Advanced / Pro-Level
The field workflow that keeps you out of trouble:
- Read Part 2/3, check approved submittals and samples, and verify deliveries match what was approved.
- Build a mockup or first-work sample for approval where required; meet Part 3 tolerances; do field QC and document.
- Common field failures: installing before submittal approval, substituting without an approved "or-equal," and ignoring tolerances.

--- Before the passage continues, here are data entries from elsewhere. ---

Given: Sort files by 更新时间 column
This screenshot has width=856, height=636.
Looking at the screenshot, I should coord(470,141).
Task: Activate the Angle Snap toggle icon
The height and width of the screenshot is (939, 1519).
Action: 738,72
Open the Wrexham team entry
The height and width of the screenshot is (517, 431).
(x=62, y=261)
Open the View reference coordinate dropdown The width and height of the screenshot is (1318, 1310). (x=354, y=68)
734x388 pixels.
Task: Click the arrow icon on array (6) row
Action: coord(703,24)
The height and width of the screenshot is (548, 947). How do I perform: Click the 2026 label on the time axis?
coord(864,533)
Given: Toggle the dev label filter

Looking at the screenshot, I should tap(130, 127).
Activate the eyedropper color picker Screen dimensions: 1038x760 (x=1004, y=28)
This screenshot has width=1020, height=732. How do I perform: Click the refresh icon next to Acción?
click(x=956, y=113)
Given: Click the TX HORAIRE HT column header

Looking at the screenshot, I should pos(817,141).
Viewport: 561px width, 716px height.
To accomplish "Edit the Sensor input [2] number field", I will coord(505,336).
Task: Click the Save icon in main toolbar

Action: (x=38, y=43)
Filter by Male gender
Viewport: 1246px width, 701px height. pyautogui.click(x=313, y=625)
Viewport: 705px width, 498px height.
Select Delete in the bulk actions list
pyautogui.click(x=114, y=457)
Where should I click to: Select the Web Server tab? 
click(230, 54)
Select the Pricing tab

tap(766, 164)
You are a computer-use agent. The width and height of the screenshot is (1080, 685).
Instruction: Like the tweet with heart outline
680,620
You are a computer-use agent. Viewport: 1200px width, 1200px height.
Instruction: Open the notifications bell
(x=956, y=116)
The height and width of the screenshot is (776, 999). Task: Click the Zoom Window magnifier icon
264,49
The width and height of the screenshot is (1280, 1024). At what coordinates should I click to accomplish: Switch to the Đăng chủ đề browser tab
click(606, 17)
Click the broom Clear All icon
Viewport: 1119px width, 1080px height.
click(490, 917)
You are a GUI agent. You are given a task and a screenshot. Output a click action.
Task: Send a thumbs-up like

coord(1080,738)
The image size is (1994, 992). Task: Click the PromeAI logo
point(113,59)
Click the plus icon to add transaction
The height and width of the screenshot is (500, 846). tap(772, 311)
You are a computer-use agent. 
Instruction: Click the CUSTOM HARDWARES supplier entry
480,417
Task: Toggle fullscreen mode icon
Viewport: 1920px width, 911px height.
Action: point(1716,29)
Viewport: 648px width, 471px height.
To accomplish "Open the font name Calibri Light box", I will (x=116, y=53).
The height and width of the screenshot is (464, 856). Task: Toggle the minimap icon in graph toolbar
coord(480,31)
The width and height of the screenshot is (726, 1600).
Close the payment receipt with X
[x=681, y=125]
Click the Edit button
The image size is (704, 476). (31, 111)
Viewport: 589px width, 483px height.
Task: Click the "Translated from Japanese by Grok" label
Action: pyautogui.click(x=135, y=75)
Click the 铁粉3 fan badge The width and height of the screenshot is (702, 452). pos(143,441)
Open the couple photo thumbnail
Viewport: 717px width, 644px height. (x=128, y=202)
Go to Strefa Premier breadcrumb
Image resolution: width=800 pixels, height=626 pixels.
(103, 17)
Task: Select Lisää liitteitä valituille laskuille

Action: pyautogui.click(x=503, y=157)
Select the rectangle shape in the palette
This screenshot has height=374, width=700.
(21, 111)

- Coordinate spec requirements with the schedule — long-lead submittals must go early (the spec drives procurement). Building to spec is also your defense in inspections and disputes.
Practice Challenge
Material arrives on site and a worker starts installing it, but its submittal was never approved. What's the risk? (Answer: if it doesn't match the spec/approved submittal, the work can be rejected and torn out at your cost — you must verify material against the approved submittal before installing; installing on unapproved product is doing work "at your own risk.")
In Practice
Before you order tile, pull the spec section, confirm the approved product matches your submittal, and note the setting materials. Five minutes of reading prevents a rejected installation.
Common Mistakes to Avoid
- Ordering material before checking the approved spec
- Not meeting the tolerances called out
- Covering up work that doesn't match the spec
Takeaway: Read your spec section before you build, match the approved materials, meet the tolerances, and flag mismatches early.
Educational overview — always follow your specific project's contract documents and your supervisor's direction.